Dear Jane:  What’s Coming Next for eBooks?

Dear Jane: What’s Coming Next for eBooks?

This post is inspired by Mike Cane’s post about what we are waiting for in ebooks.

Blio

Blio:   Blio is the brain child of Ray Kurzweil and everyone was super excited about it when it was first announced.   I had my own ebook tingles which waned as the software platform became more nebulous and when I actually saw the demo of Blio.   Blio is probably going to be good for educational purposes and non fiction but honestly, it is only going to work for those books that are specially made for this platform.   In other words, readers of long narrative fiction won’t find Blio compelling enough to move to its new platform and new DRM scheme.   Blio is supposed to be released this Thursday, September 28.   No Mac release, however.
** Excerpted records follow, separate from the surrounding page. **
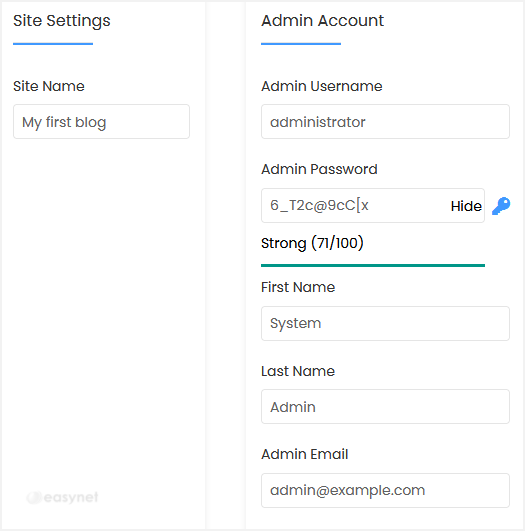Image resolution: width=525 pixels, height=531 pixels.
Task: Click the Last Name label
Action: coord(298,371)
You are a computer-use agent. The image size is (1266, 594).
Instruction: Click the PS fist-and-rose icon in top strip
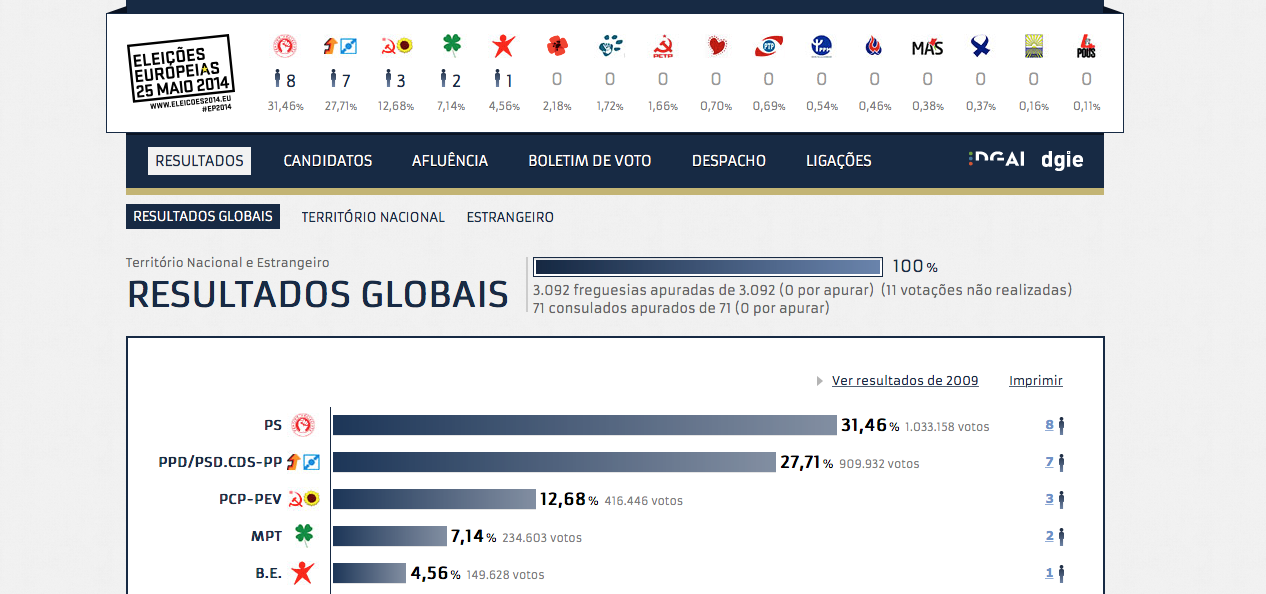point(286,46)
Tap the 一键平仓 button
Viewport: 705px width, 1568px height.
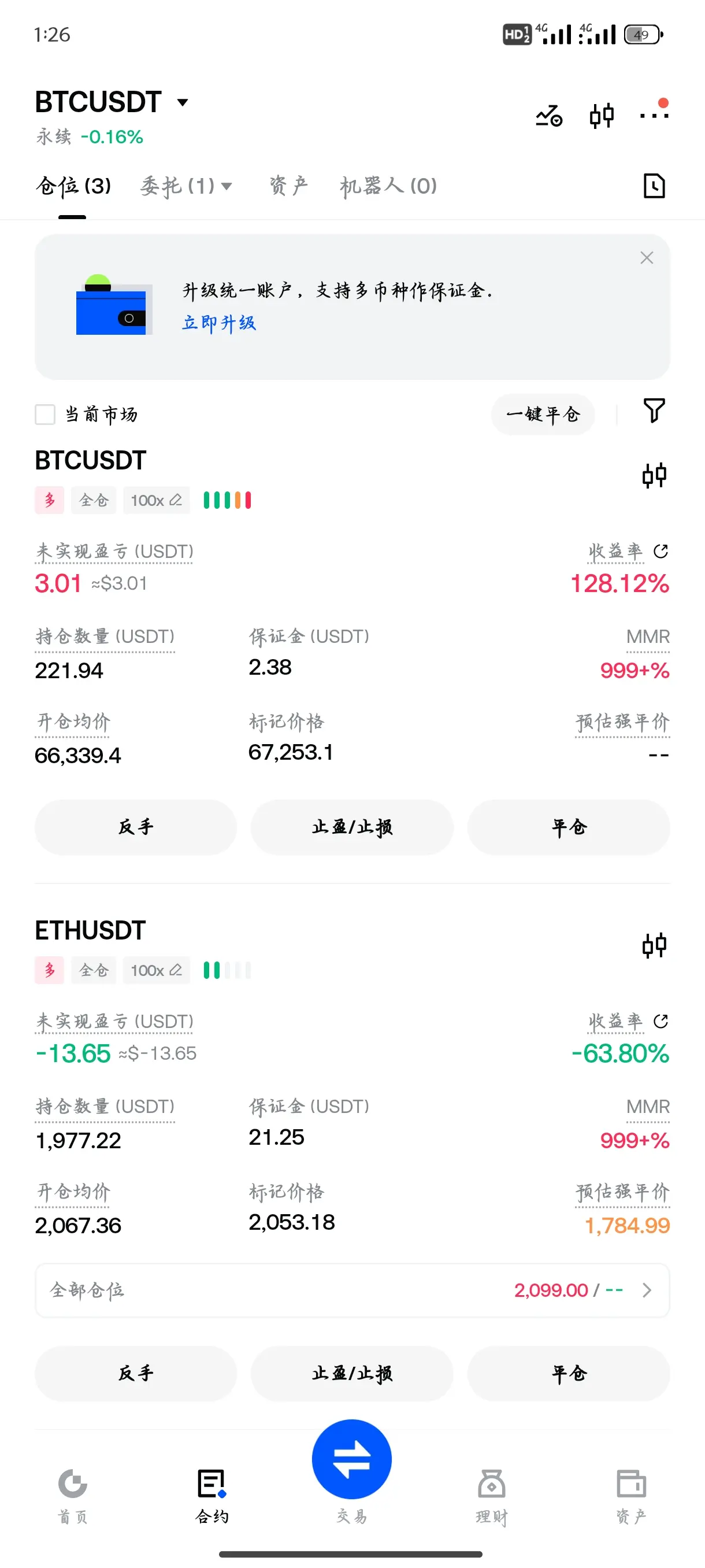click(x=543, y=415)
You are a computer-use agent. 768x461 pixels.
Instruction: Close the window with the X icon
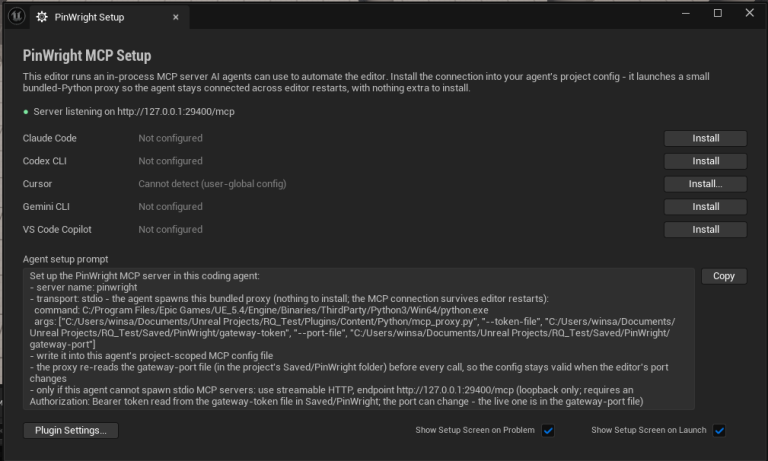click(749, 13)
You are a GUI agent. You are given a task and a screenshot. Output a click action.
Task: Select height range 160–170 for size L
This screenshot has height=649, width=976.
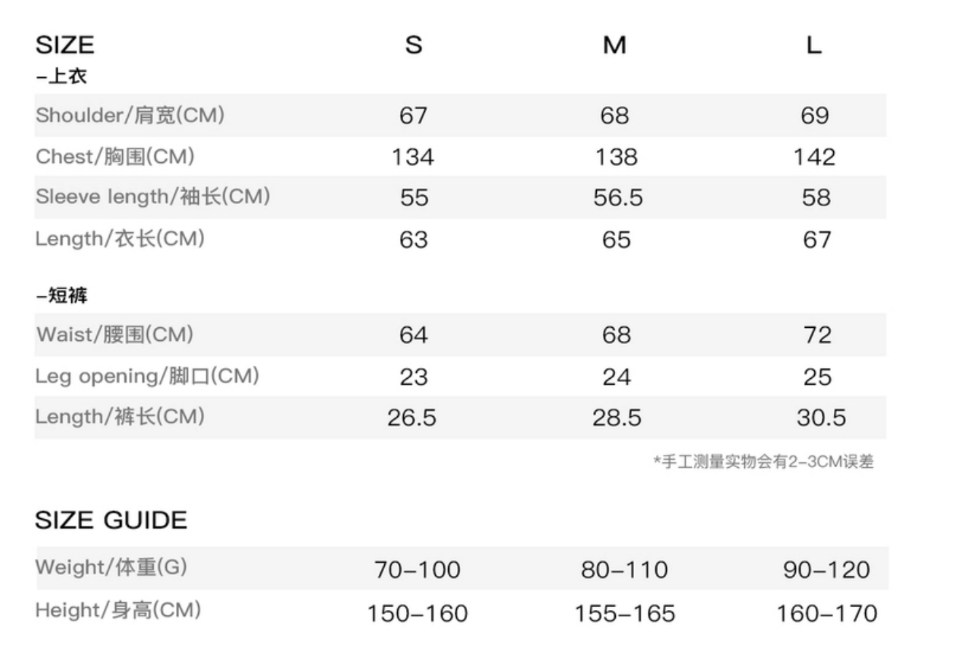coord(826,613)
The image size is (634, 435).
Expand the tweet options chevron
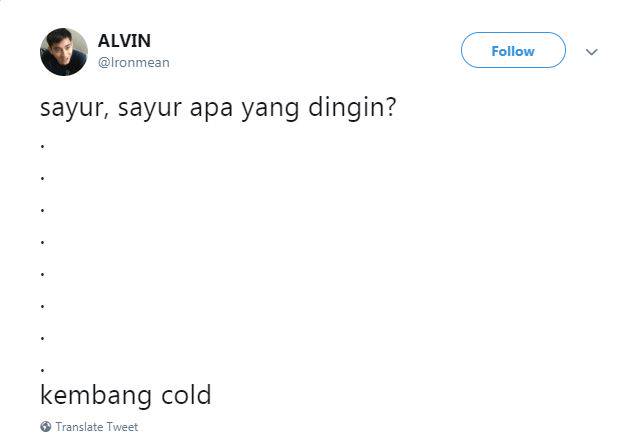coord(592,52)
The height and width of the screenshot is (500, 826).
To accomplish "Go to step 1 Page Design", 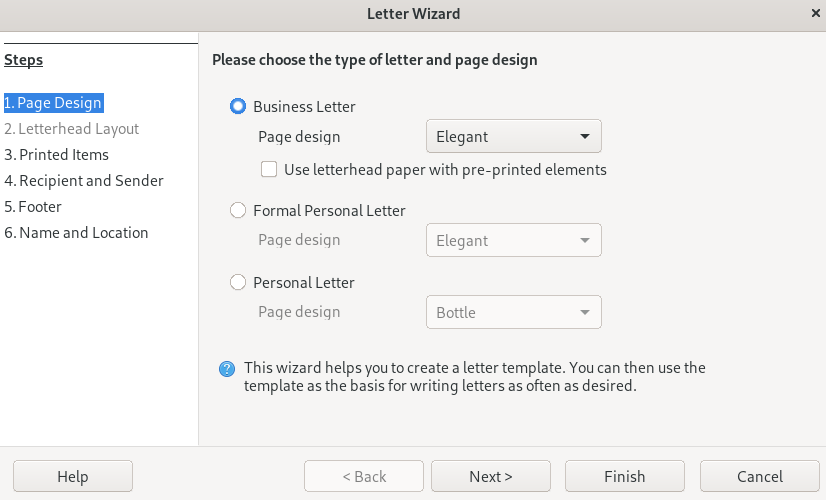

Copia:   Copia has a lot to offer readers such as an integrated social network and a new way of shopping but the benefits of Copia, that make it worthwhile to move to Copia, really depends on how many of your ebook reading friends are going to buy books from Copia.   I sat through an hour presentation on Copia and one of the neatest features was the ability to read a book and see your friends’ notes and comments.   I would love that, particularly for a book chat.   But Copia’s social network of books that allows you to see what your friends’ think, intertextually, about a book only exists if all of you and your friends buy your books through Copia’s store.   I love a lot of the features Copia is going to offer, such as customized bookshelves (kind of like more visually oriented lists that Amazon allows you to create) with multiple levels of privacy but as an existing Goodreads user, I can’t see myself moving over to the Copia platform unless a lot of my online reading friends are there.   Copia is currently in beta testing.   No word on the release date.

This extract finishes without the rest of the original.